» Terapkan Bacaan:
a: Menurut berita tentang peristiwa di Desa Sei Rotan, sekitar pukul berapa peristiwa itu bermula?
b: Silakan lanjutkan berita tentang peristiwa di Desa Sei Rotan, dimulai setelah kalimat terakhirnya.

» Bagian Dokumen:
Evakuasi jenazah korban.
ANTARAsatu.com | DELISERDANG - Seorang perempuan berinisial AS, 35 tahun, ditemukan tewas setelah menikam temannya di sebuah rumah kontrakan di Jalan Pendidikan, Desa Sei Rotan, Kecamatan Percut Sei Tuan, Kabupaten Deliserdang, Sumut, Sabtu (8/11). Aksi bunuh diri itu dilakukan AS di depan cermin setelah menusuk korban berinisial I yang tinggal bersamanya.
"Berdasarkan rekaman CCTV, AS lebih dulu menganiaya korban sebelum mengakhiri hidupnya sendiri," ungkap Kanit Reskrim Polsek Tembung Iptu Parulian Sitanggang, Minggu (9/11).
Peristiwa bermula sekitar pukul 07.20 WIB ketika AS terbangun dan langsung menyerang I yang sedang tidur bersama anaknya. Dia mengambil gunting dan menikam punggung I hingga terjadi pergulatan di dalam kamar yang membuat keduanya terjatuh dari tempat tidur ke lantai.
Korban berhasil melarikan diri bersama anaknya setelah bergumul dengan AS. Dalam kondisi terluka, I berlari keluar kamar sambil meminta pertolongan warga sekitar yang kemudian melapor kepada kepala dusun.
Setelah korban keluar kamar, AS menikam perutnya sendiri di depan cermin menggunakan gunting. Dia menusuk bagian perutnya berulang kali, lalu berbaring di atas tempat tidur dan kembali menusuk lehernya hingga meninggal dunia.

[Data penentuan lokasi dengan koordinat piksel]
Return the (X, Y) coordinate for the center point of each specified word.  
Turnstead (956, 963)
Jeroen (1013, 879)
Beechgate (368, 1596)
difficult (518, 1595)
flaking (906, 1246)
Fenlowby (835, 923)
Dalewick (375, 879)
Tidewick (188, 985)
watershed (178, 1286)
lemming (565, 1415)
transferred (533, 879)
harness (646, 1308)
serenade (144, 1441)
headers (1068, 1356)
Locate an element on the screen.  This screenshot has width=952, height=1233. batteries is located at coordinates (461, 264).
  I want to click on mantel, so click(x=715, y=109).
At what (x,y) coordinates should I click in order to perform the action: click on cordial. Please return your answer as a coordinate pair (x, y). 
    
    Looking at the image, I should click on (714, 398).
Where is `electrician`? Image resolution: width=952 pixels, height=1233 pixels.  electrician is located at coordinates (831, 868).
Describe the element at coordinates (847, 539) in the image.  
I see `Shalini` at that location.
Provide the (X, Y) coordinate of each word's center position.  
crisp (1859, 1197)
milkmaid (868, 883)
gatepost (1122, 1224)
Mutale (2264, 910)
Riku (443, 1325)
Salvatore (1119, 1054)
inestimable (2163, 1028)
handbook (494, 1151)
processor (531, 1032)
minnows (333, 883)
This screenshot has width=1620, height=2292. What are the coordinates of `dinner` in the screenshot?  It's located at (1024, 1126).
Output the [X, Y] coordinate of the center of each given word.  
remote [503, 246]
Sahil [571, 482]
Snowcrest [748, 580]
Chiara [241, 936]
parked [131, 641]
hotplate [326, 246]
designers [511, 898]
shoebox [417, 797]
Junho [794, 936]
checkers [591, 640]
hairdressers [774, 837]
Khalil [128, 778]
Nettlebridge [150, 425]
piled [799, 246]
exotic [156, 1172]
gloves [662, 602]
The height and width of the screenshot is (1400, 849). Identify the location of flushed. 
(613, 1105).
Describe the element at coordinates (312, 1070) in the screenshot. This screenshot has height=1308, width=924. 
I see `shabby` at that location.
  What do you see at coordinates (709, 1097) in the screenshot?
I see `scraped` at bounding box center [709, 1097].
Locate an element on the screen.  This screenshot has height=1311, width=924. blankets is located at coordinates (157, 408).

» Jawaban Anda:
a: Sekitar pukul 07.20 WIB.

b:
Warga menemukan AS sudah meninggal dunia di dalam kamar dengan posisi tergeletak di atas tempat tidur. Polisi lalu mengamankan lokasi kejadian, mengumpulkan barang bukti berupa gunting, serta memeriksa rekaman CCTV yang memperlihatkan seluruh kejadian.
Polisi kemudian mengevakuasi jenazah AS ke Rumah Sakit Bhayangkara Medan untuk pemeriksaan dan memastikan penyebab kematian. Namun pihak keluarga menolak dilakukan otopsi dan memilih membawa jenazah untuk dimakamkan.
"Perkara ini tidak dapat dilanjutkan prosesnya karena selain keduanya, tidak ada orang lain," ujar Parulian.
Sementara itu, korban I masih dirawat di rumah sakit akibat luka tusuk di punggung dan sejumlah memar akibat pergumulan. Kondisinya kini mulai membaik dan sudah sadar.
AS dan I telah lebih dari setahun tinggal di rumah kontrakan tersebut. Warga sekitar beberapa kali mendengar keduanya terlibat cekcok, namun tidak menyangka pertengkaran itu berakhir tragis.